Süt üreticilerinin 1,3 süt-yem paritesinin korunması isteği
Türkiye Damızlık Sığır Yetiştiricileri Merkez Birliği Başkanı Kamil Özcan, sütteki fiyat dengesizliğini eleştirerek, "Bizim rakamlarla işimiz yok, 1,3 süt-yem paritemiz garanti altına alınırsa o zaman fiyatlar düşse de yükselse de üretici zarara uğramaz, üretimde sürdürülebilirlik devam eder" dedi.
Türkiye Damızlık Sığır Yetiştiricileri Merkez Birliği Başkanı Kamil Özcan, sütteki fiyat dengesizliğini eleştirdi. Referans çiğ süt fiyat görüşmelerinin 24 Haziran seçimlerinden dolayı 27 Temmuz tarihinde gerçekleştirildiğini hatırlatan Özcan, "Anılan toplantıya, süt sektör paydaşları olarak sanayici ve süt üretici kesimlerini temsilen 50’den fazla kişi katılım sağladı. Toplantıda, Tarım ve Orman Bakanlığı, Hayvancılık Genel Müdürü tarafından yapılan açılış konuşmasının ardından, Ulusal Süt Konseyi Başkan Yardımcısı tarafından sunulan 2018 yılı Haziran ayı itibariyle çiğ süt maliyeti üzerinde görüşmeler yapıldı. Müteakiben Bakanlık Genel Müdürü tarafından çiğ süt üreticilerinin temsilcilerine ve süt sanayi temsilcilerine sırayla söz verilerek 2018 yılı ikinci yarısı için çiğ süt fiyat teklifleri alındı. Üretici temsilcileri, son dönemde yem, mazot, işçilik başta olmak üzere üretim girdi maliyetlerindeki artışı gerekçe göstererek, çiğ süt fiyatı belirlemede 1,3 oranındaki çiğ süt, kesif yem paritesinin esas alınmasını talep etti. Bu paritede esas, üretici üretmiş olduğu 1 litre beher çiğ sütü satarak 1,3 kilogram fabrika süt yemi alabilmesidir" şeklinde konuştu.
1,70 liranın üreticiyi kurtaran rakam olmadığını belirten Özcan, bu fiyata eklenecek 9 kuruş soğutma primi ve 12 kuruş devlet desteğiyle çiftçinin biraz para kazanabildiğini kaydetti.
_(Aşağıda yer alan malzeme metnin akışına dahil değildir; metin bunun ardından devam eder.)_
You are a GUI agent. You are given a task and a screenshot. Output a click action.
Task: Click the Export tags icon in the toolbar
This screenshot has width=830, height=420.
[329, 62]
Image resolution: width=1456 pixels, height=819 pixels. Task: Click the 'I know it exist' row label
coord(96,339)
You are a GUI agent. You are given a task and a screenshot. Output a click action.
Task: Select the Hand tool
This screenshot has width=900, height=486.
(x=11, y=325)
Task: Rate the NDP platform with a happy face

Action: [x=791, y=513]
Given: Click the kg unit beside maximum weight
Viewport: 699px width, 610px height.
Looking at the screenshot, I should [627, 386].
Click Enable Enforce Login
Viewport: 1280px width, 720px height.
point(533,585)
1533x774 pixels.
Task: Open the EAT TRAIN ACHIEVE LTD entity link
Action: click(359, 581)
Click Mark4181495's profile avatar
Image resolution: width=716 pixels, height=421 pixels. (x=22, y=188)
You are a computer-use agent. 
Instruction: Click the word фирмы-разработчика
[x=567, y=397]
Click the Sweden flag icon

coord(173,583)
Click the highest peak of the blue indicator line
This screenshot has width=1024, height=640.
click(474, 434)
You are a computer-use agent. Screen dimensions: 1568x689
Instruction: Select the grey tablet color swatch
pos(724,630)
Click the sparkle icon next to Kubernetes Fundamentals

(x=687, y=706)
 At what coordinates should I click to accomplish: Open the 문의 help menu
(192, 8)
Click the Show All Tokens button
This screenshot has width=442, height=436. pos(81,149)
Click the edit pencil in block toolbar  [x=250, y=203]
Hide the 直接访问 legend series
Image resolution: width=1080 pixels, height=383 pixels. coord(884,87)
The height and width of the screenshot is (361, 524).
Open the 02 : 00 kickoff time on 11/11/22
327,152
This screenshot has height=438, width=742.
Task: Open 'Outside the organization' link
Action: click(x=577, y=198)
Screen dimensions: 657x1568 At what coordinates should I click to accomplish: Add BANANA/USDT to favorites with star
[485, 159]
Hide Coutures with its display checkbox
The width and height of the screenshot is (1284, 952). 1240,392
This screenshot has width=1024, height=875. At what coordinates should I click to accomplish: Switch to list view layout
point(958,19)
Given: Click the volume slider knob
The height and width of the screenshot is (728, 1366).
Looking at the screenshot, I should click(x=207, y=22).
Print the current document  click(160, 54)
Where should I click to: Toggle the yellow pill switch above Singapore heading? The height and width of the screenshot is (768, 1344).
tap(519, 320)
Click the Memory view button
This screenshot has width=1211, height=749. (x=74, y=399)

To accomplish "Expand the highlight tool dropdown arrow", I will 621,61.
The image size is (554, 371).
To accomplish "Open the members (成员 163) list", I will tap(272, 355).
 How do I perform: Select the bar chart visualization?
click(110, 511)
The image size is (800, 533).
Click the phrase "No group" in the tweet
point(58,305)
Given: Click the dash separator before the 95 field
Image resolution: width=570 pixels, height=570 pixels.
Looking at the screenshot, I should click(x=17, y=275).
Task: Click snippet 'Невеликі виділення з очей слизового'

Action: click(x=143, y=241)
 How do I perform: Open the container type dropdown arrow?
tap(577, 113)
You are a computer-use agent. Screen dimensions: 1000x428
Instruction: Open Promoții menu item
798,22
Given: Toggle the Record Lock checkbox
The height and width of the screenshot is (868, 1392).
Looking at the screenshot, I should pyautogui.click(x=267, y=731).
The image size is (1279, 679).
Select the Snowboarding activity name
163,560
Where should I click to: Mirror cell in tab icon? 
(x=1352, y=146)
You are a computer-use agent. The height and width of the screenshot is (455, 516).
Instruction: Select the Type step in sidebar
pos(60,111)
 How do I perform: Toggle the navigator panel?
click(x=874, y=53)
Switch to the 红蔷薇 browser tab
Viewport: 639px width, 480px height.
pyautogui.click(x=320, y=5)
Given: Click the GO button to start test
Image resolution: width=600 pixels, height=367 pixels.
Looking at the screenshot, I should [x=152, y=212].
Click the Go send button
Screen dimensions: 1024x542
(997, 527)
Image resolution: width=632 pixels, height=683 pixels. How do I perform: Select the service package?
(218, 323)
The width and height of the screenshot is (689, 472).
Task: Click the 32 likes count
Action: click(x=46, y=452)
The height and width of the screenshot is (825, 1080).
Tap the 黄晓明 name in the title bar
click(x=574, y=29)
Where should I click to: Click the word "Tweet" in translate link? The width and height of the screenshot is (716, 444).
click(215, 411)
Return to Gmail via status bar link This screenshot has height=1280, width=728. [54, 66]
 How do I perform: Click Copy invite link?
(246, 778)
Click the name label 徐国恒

Özcan, rakamlarla işlerinin olmadığının da altını çizerek, 1,3 süt-yem paritesi garanti altına alındığı takdirde fiyatlar düşse de yükselse de üreticinin zarara uğramayacağını üretimde sürdürülebilirliğin devam edeceğini vurguladı.
"Hayati unsur üreticidir"
Süt sektörüyle ilgili oluşturulacak tüm politika ve planların üretici kesimini küstürmeden süt üretmeye teşvik etme ve kazandırma prensibi yanında sanayiciyi sürdürülebilir bir üretimde tutmayı ve tüketiciyi de koruma esasına dayanması gerektiğini altını çizen Özcan, "Bu zincirin temeli ve hayati unsurunun üretici olduğu malumdur. Üretmeden işlemek ve tüketmek mümkün değildir. Katar’da baş gösteren ambargo krizi Türkiye’nin gıda desteğiyle aşılmıştır. Türkiye’nin böyle bir yardıma muhtaç durumda kalmaması için üretimi ve üreticiyi korumak mecburiyetindeyiz" ifadelerini kullandı.
"Sektör bir bütün"
Çiğ süt piyasa istikrarına zarar verecek her bir olumsuz gelişmenin Türkiye’nin gıda üretimi açısından bağımsızlığının temeli olan üretici kesimini üretimden uzaklaştırabileceğini savunan Özcan, "Daha da önemlisi çiğ süt piyasa istikrarındaki olumsuz dalgalanmaların kırsalda yetişen genç neslin büyük bir bölümünün anne ve babalarının mesleğini devam ettirme konusunda kararsız kalmalarına neden oluyor. Bu gençlerin mesleğe olumsuz bakıyor olması ülkemizin gelecekteki gıda güvenliği açısından endişe verici bir durum olarak da değerlendirilmektedir. Biz sektörü bir bütün olarak görüyoruz. Üretici ve sanayici kesiminin birbirini tamamlayan unsurlar olduğu unutulmamalıdır" dedi.